Stored items
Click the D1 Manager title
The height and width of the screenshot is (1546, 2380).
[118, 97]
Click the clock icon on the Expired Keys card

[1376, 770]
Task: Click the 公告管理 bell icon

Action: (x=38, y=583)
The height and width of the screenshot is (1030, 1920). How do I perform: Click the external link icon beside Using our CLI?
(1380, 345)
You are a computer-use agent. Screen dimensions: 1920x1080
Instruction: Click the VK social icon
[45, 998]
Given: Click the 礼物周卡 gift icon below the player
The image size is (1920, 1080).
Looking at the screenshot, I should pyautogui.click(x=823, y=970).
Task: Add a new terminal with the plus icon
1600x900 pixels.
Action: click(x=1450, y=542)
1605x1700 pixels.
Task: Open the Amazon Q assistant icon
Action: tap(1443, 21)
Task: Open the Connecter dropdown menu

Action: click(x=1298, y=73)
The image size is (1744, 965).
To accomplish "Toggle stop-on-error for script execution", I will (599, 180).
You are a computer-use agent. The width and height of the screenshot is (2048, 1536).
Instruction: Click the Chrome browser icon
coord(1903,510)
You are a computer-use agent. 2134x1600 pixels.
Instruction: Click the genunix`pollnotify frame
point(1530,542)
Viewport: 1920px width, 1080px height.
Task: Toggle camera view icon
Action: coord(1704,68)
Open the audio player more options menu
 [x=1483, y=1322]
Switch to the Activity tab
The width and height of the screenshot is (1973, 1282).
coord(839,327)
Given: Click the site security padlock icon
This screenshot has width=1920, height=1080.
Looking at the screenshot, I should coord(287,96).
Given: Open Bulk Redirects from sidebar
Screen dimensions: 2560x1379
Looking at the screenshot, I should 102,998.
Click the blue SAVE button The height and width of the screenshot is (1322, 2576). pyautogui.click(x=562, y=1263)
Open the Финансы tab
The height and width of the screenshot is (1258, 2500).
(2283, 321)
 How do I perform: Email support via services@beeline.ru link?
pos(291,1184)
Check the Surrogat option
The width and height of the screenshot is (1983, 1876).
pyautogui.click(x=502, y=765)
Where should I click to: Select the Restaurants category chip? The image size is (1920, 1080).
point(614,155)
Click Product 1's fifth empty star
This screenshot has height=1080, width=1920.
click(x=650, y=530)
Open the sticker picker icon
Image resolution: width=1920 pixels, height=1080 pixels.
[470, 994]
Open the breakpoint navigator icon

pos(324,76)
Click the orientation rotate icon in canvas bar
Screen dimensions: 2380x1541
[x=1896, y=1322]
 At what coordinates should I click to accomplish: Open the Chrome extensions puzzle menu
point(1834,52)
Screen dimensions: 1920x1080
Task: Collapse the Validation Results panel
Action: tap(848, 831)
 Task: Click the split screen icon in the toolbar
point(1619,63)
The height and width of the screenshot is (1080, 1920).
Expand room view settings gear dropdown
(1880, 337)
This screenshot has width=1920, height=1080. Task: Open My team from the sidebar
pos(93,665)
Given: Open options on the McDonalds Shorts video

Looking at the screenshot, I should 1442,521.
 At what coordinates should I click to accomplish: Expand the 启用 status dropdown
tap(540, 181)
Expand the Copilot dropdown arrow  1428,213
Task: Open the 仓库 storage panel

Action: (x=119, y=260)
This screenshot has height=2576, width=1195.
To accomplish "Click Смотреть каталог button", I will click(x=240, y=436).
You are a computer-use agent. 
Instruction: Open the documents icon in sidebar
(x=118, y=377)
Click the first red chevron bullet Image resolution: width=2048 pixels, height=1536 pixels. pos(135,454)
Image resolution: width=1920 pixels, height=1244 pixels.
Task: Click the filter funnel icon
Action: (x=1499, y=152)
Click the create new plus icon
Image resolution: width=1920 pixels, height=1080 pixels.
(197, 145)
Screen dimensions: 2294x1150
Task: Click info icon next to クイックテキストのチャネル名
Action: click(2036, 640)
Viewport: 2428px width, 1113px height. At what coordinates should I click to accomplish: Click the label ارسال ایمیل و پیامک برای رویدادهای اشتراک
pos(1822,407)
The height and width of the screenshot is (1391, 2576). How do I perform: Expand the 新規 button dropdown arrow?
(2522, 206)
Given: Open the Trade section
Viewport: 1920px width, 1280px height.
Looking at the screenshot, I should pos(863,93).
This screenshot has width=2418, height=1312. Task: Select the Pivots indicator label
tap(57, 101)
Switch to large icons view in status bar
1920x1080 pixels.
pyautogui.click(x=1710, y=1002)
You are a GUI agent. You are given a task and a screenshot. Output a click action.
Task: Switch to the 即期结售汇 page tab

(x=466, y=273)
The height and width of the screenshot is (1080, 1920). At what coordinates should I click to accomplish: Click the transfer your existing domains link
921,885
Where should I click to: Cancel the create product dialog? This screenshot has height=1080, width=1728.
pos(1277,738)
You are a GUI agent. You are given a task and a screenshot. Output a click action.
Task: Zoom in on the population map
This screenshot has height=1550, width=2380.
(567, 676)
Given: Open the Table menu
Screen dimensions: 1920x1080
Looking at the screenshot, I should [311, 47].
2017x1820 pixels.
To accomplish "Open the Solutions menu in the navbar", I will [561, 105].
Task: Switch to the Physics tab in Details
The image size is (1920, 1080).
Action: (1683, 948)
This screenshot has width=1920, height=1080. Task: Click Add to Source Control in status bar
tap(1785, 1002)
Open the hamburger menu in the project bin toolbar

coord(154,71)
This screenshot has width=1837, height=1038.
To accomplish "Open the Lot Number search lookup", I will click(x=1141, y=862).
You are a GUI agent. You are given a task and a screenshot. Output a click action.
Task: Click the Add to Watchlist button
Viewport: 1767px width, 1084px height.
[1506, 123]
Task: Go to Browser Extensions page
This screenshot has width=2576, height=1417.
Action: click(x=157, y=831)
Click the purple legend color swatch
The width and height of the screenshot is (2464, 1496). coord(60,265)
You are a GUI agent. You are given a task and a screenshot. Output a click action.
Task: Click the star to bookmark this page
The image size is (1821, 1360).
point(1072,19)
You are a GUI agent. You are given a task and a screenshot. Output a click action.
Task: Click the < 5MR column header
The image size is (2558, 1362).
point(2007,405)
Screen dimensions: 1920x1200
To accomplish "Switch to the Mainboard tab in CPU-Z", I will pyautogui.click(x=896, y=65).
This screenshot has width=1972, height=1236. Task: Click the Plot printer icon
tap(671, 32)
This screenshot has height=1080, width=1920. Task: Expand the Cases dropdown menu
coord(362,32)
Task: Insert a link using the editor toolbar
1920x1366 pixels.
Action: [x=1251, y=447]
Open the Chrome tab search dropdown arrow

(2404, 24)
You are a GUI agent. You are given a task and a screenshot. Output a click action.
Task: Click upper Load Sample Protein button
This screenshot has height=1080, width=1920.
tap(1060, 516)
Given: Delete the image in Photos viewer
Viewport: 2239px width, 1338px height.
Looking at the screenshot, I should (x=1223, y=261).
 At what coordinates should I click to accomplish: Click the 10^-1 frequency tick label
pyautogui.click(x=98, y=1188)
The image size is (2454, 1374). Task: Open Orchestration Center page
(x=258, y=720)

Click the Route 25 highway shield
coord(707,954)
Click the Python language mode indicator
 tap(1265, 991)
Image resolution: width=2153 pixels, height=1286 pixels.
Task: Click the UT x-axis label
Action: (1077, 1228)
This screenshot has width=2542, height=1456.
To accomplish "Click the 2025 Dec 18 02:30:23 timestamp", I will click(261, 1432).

TO DO >>
Please retype all of the lines above exactly as they stand.

TASK OUTPUT >>
Click the D1 Manager title
The height and width of the screenshot is (1546, 2380).
[118, 97]
Click the clock icon on the Expired Keys card

[1376, 770]
Task: Click the 公告管理 bell icon

Action: (x=38, y=583)
The height and width of the screenshot is (1030, 1920). How do I perform: Click the external link icon beside Using our CLI?
(1380, 345)
You are a computer-use agent. Screen dimensions: 1920x1080
Instruction: Click the VK social icon
[45, 998]
Given: Click the 礼物周卡 gift icon below the player
The image size is (1920, 1080).
Looking at the screenshot, I should pyautogui.click(x=823, y=970).
Task: Add a new terminal with the plus icon
1600x900 pixels.
Action: click(x=1450, y=542)
1605x1700 pixels.
Task: Open the Amazon Q assistant icon
Action: tap(1443, 21)
Task: Open the Connecter dropdown menu

Action: click(x=1298, y=73)
The image size is (1744, 965).
To accomplish "Toggle stop-on-error for script execution", I will (599, 180).
You are a computer-use agent. The width and height of the screenshot is (2048, 1536).
Instruction: Click the Chrome browser icon
coord(1903,510)
You are a computer-use agent. 2134x1600 pixels.
Instruction: Click the genunix`pollnotify frame
point(1530,542)
Viewport: 1920px width, 1080px height.
Task: Toggle camera view icon
Action: coord(1704,68)
Open the audio player more options menu
 [x=1483, y=1322]
Switch to the Activity tab
The width and height of the screenshot is (1973, 1282).
coord(839,327)
Given: Click the site security padlock icon
This screenshot has width=1920, height=1080.
Looking at the screenshot, I should coord(287,96).
Given: Open Bulk Redirects from sidebar
Screen dimensions: 2560x1379
Looking at the screenshot, I should 102,998.
Click the blue SAVE button The height and width of the screenshot is (1322, 2576). pyautogui.click(x=562, y=1263)
Open the Финансы tab
The height and width of the screenshot is (1258, 2500).
(2283, 321)
 How do I perform: Email support via services@beeline.ru link?
pos(291,1184)
Check the Surrogat option
The width and height of the screenshot is (1983, 1876).
pyautogui.click(x=502, y=765)
Where should I click to: Select the Restaurants category chip? The image size is (1920, 1080).
point(614,155)
Click Product 1's fifth empty star
This screenshot has height=1080, width=1920.
click(x=650, y=530)
Open the sticker picker icon
Image resolution: width=1920 pixels, height=1080 pixels.
[470, 994]
Open the breakpoint navigator icon

pos(324,76)
Click the orientation rotate icon in canvas bar
Screen dimensions: 2380x1541
[x=1896, y=1322]
 At what coordinates should I click to accomplish: Open the Chrome extensions puzzle menu
point(1834,52)
Screen dimensions: 1920x1080
Task: Collapse the Validation Results panel
Action: tap(848, 831)
 Task: Click the split screen icon in the toolbar
point(1619,63)
The height and width of the screenshot is (1080, 1920).
Expand room view settings gear dropdown
(1880, 337)
This screenshot has width=1920, height=1080. Task: Open My team from the sidebar
pos(93,665)
Given: Open options on the McDonalds Shorts video

Looking at the screenshot, I should 1442,521.
 At what coordinates should I click to accomplish: Expand the 启用 status dropdown
tap(540, 181)
Expand the Copilot dropdown arrow  1428,213
Task: Open the 仓库 storage panel

Action: (x=119, y=260)
This screenshot has height=2576, width=1195.
To accomplish "Click Смотреть каталог button", I will click(x=240, y=436).
You are a computer-use agent. 
Instruction: Open the documents icon in sidebar
(x=118, y=377)
Click the first red chevron bullet Image resolution: width=2048 pixels, height=1536 pixels. pos(135,454)
Image resolution: width=1920 pixels, height=1244 pixels.
Task: Click the filter funnel icon
Action: (x=1499, y=152)
Click the create new plus icon
Image resolution: width=1920 pixels, height=1080 pixels.
(197, 145)
Screen dimensions: 2294x1150
Task: Click info icon next to クイックテキストのチャネル名
Action: click(2036, 640)
Viewport: 2428px width, 1113px height. At what coordinates should I click to accomplish: Click the label ارسال ایمیل و پیامک برای رویدادهای اشتراک
pos(1822,407)
The height and width of the screenshot is (1391, 2576). How do I perform: Expand the 新規 button dropdown arrow?
(2522, 206)
Given: Open the Trade section
Viewport: 1920px width, 1280px height.
Looking at the screenshot, I should pos(863,93).
This screenshot has width=2418, height=1312. Task: Select the Pivots indicator label
tap(57, 101)
Switch to large icons view in status bar
1920x1080 pixels.
pyautogui.click(x=1710, y=1002)
You are a GUI agent. You are given a task and a screenshot. Output a click action.
Task: Switch to the 即期结售汇 page tab

(x=466, y=273)
The height and width of the screenshot is (1080, 1920). At what coordinates should I click to accomplish: Click the transfer your existing domains link
921,885
Where should I click to: Cancel the create product dialog? This screenshot has height=1080, width=1728.
pos(1277,738)
You are a GUI agent. You are given a task and a screenshot. Output a click action.
Task: Zoom in on the population map
This screenshot has height=1550, width=2380.
(567, 676)
Given: Open the Table menu
Screen dimensions: 1920x1080
Looking at the screenshot, I should [311, 47].
2017x1820 pixels.
To accomplish "Open the Solutions menu in the navbar", I will [561, 105].
Task: Switch to the Physics tab in Details
The image size is (1920, 1080).
Action: (1683, 948)
This screenshot has width=1920, height=1080. Task: Click Add to Source Control in status bar
tap(1785, 1002)
Open the hamburger menu in the project bin toolbar

coord(154,71)
This screenshot has width=1837, height=1038.
To accomplish "Open the Lot Number search lookup", I will click(x=1141, y=862).
You are a GUI agent. You are given a task and a screenshot. Output a click action.
Task: Click the Add to Watchlist button
Viewport: 1767px width, 1084px height.
[1506, 123]
Task: Go to Browser Extensions page
This screenshot has width=2576, height=1417.
Action: click(x=157, y=831)
Click the purple legend color swatch
The width and height of the screenshot is (2464, 1496). coord(60,265)
You are a GUI agent. You are given a task and a screenshot. Output a click action.
Task: Click the star to bookmark this page
The image size is (1821, 1360).
point(1072,19)
You are a GUI agent. You are given a task and a screenshot. Output a click action.
Task: Click the < 5MR column header
The image size is (2558, 1362).
point(2007,405)
Screen dimensions: 1920x1200
To accomplish "Switch to the Mainboard tab in CPU-Z", I will pyautogui.click(x=896, y=65).
This screenshot has width=1972, height=1236. Task: Click the Plot printer icon
tap(671, 32)
This screenshot has height=1080, width=1920. Task: Expand the Cases dropdown menu
coord(362,32)
Task: Insert a link using the editor toolbar
1920x1366 pixels.
Action: [x=1251, y=447]
Open the Chrome tab search dropdown arrow

(2404, 24)
You are a GUI agent. You are given a task and a screenshot. Output a click action.
Task: Click upper Load Sample Protein button
This screenshot has height=1080, width=1920.
tap(1060, 516)
Given: Delete the image in Photos viewer
Viewport: 2239px width, 1338px height.
Looking at the screenshot, I should (x=1223, y=261).
 At what coordinates should I click to accomplish: Click the 10^-1 frequency tick label
pyautogui.click(x=98, y=1188)
The image size is (2454, 1374). Task: Open Orchestration Center page
(x=258, y=720)

Click the Route 25 highway shield
coord(707,954)
Click the Python language mode indicator
 tap(1265, 991)
Image resolution: width=2153 pixels, height=1286 pixels.
Task: Click the UT x-axis label
Action: (1077, 1228)
This screenshot has width=2542, height=1456.
To accomplish "Click the 2025 Dec 18 02:30:23 timestamp", I will click(261, 1432).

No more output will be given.